Although our Gospel reading is showing us the Lord’s sorrow and judgment over unrepentant Jerusalem, it is also a warning for us today.  That is right; when we despise God’s Word as being too intrusive to our lives or when we disregard God’s Word by just turning a deaf ear to it or when we take God’s Word for granted, we have placed ourselves right into the same place as hard-hearted Jerusalem.  And with hard-hearted Jerusalem, there is a punishment that will most certainly come.  No one – I repeat – no one who despises God’s Word will escape His judgment, wrath, and hell.  Even though this is difficult to hear, it is true.  Even though this causes us to squirm in our pews, it is the reality of how things work.   

So, dear friends, beware when you hear God’s Word, and you walk out of the church thinking,

‘Ah, that talk of judgment is just a bunch of hogwash.’ 

Beware when you hear God’s Word, and you say to yourself,

‘That Word of Law is just too oppressive and just too strict; God is surely not that serious, for He has lightened up in the twenty-first-century.’  

Beware when you hear God’s Word, and you mumble to yourself,

‘God will send nobody to hell because He is a loving God; besides it is not right for anyone to be judged.’ 

Beware when you hear God’s Word, and you say,

‘I am just fine the way that I am; I don’t need Christ as a crutch.  I don’t need the church or anything offered in the church.  I can do it on my own.’  

Yes, beware, because God will not be mocked.  He does not wink at sin.  He will not forget.  Rejecting, despising, and disregarding God’s Word is no joking matter, nothing to be taken lightly.   

Therefore, dear friends, repent.  Repent of disregarding and despising God’s Word and taking it for granted.  Repent of not trusting God’s Word.  Repent of sin in thought, word, and deed.  And as you repent, know that Jesus’ tears are for you.  Yes, His tears are over your sin and your rebellion and your hard-hearts and your deaf ears.  In other words, let us cry with Jesus over our sin and our rebellion.  Let us cry with Jesus over our hard-hearts and our deaf ears.  Together with Christ, let us mourn our sinful condition and beat our chest, saying, “Lord have mercy on me, the sinner.”    

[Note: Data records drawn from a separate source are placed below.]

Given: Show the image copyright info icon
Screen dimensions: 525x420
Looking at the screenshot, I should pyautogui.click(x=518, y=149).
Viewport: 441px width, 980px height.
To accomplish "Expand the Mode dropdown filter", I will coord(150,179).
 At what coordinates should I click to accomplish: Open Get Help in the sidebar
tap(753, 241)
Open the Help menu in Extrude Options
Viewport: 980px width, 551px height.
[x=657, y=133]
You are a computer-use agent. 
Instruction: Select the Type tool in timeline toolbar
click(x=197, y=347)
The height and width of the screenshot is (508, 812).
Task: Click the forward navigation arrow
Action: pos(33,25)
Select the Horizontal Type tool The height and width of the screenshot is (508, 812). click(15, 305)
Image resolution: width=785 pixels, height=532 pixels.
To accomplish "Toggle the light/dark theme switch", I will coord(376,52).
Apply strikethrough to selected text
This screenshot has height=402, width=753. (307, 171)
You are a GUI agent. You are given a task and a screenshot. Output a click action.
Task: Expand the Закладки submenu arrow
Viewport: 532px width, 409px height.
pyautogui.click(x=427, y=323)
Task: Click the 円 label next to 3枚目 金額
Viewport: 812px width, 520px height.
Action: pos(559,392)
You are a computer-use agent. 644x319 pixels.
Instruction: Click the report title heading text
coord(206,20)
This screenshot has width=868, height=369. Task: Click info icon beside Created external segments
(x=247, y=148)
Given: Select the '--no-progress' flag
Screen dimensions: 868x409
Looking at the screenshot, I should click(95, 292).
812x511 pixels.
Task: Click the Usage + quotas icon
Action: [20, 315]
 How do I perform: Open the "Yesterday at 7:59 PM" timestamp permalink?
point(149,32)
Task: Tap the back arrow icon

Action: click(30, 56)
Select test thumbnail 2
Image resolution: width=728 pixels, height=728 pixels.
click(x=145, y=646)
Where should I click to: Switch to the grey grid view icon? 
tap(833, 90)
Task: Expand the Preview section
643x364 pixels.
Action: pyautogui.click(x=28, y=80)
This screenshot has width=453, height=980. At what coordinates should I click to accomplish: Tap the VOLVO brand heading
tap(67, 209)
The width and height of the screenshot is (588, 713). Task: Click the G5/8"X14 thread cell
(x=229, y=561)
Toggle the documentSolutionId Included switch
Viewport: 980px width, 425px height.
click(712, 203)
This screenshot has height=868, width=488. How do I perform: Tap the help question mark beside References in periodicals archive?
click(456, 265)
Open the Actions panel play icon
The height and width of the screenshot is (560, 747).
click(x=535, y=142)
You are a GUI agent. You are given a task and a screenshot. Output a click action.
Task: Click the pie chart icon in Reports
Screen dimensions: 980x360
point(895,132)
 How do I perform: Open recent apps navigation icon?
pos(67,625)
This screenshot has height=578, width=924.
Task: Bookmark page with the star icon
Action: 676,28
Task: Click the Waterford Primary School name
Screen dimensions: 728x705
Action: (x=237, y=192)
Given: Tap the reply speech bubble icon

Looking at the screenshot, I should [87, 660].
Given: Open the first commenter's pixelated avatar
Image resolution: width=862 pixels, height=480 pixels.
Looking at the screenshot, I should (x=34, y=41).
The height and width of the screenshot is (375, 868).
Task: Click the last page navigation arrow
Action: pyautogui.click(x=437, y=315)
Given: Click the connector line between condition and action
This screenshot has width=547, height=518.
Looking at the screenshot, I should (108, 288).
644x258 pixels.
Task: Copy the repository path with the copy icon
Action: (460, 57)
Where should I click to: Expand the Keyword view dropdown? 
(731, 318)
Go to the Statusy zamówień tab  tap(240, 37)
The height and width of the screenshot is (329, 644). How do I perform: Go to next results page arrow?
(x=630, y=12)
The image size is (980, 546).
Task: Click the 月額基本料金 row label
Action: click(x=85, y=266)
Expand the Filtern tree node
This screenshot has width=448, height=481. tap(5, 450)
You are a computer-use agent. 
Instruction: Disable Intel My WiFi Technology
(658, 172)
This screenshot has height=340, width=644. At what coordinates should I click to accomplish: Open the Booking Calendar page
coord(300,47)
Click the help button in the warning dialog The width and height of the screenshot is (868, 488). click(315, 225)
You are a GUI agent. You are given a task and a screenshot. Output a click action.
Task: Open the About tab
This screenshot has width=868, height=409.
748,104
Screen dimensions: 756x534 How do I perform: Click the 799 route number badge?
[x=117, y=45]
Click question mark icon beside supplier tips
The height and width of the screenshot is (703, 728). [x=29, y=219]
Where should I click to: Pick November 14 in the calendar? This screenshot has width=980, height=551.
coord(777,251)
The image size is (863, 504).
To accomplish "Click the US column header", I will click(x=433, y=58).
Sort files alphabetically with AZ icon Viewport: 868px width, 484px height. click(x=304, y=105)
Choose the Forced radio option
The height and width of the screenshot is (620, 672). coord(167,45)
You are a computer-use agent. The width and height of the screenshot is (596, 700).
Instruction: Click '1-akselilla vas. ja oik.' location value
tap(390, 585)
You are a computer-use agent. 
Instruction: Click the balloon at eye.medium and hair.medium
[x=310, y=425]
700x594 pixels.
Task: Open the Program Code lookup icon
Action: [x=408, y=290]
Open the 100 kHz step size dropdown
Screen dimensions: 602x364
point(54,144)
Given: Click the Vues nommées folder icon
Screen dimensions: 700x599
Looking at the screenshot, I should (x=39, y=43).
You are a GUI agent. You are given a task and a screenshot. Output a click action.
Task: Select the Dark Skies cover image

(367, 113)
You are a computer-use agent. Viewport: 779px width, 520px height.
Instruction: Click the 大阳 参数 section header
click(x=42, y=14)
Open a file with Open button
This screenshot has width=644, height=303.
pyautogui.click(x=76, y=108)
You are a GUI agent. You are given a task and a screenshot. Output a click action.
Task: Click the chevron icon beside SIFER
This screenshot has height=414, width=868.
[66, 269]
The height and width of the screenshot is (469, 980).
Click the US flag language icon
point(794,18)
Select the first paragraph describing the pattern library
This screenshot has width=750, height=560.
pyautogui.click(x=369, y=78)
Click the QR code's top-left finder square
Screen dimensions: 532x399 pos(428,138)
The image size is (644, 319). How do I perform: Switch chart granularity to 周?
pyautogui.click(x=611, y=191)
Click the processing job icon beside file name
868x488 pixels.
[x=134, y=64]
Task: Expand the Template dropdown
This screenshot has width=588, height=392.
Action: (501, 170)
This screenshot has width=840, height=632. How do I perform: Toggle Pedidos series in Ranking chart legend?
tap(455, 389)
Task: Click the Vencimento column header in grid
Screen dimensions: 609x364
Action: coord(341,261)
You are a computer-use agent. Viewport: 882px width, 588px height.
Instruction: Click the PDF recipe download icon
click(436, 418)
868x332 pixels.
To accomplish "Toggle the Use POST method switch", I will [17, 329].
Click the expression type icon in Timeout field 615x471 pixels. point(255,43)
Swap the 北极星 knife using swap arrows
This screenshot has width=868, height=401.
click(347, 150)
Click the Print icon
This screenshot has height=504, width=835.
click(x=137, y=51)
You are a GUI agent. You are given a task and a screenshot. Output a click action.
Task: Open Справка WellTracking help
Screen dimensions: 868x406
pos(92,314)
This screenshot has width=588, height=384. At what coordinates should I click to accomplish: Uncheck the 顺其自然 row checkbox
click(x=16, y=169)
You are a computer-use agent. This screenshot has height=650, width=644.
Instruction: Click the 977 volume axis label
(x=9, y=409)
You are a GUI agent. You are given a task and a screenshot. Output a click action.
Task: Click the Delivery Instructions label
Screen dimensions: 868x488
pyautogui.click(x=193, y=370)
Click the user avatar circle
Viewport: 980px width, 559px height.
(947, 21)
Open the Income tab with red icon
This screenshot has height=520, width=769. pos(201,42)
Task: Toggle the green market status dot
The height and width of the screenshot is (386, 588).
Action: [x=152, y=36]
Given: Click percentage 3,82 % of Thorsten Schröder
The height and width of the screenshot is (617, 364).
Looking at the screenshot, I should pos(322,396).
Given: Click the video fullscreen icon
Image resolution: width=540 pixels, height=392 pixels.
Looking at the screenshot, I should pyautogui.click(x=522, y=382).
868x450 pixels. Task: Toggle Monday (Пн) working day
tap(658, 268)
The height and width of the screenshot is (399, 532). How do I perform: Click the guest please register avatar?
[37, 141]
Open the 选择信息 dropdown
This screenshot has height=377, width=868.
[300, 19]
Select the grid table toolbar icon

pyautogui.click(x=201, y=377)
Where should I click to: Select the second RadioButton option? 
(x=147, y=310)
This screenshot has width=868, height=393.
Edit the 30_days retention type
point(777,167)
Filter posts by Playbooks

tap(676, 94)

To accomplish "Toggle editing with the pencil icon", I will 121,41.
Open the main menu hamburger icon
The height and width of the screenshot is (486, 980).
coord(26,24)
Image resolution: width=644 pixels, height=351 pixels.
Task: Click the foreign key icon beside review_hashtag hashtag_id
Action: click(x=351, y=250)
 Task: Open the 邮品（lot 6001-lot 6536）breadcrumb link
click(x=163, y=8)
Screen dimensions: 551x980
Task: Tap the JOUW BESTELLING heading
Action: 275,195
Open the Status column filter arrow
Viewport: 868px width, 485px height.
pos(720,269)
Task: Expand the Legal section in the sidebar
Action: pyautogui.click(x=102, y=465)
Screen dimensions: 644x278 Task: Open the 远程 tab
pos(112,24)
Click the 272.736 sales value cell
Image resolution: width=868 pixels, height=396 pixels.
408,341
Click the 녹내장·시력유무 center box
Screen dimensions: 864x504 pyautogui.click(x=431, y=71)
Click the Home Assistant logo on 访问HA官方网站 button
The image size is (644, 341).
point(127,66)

And in the midst of all the tears, we must pause and hear just how crazy all of this rebellion and stubbornness really is.  You see, when Jesus was weeping for Jerusalem, He was actually on the way to endure the judgment and wrath of God against the sins of Jerusalem.  He was on His way to the cross.  In other words, the judgment and wrath and hell that we so deserve – the judgment and wrath and hell that Christ weeps about – is the very judgment and wrath and hell that fell right upon Jesus as He hung on that cross for you and me and the entire human race. 

How crazy is it for us to neglect the Lord Jesus and His Word, for He has done everything for our salvation.  He despises our sins more than we could ever despise them ourselves.  He cares for us more than we care for ourselves. He loves us more than we could ever love ourselves and considers it all worthwhile.

Dear Baptized Saints, the Lord longs for this: to simply gather you unto Himself in repentance and faith because He does not desire your destruction.  Indeed, humanity was not created for destruction.  You were not created for annihilation.  And so Jesus’ tears are evidence of His compassion for you. 

Dear Baptized Saints, Jesus went to Jerusalem to bleed and die and rise, to welcome you home with tears of joy.  And all of this is why He is your true Lord and Savior. He is the Savior that we do not deserve but the very Savior that we certainly possess.  He is the one who cares for you and has made you His own.  He is the one who preserves you and will keep you to the end of the age, protecting you from wrath, hell, and judgment by His work on the cross in your place.

Today, the Lord comes to you, not with wrath, judgment, and hell, but with forgiveness, life, and salvation.  Yes, He reaches out to you to give you the gift of repentance and to impart the gift of faith.  And as He does He cries out:  “Now is the acceptable time.  Now is the day of salvation.” 

In the name of Jesus: Amen.

[1] See 2 Peter 3:9; Ezekiel 18:23, 32; Ezekiel 33:11; 1 Timothy 2:4.  
[2] See Matthew 23:37, Acts 7:51, 2 Peter 2:1, and John 3:36.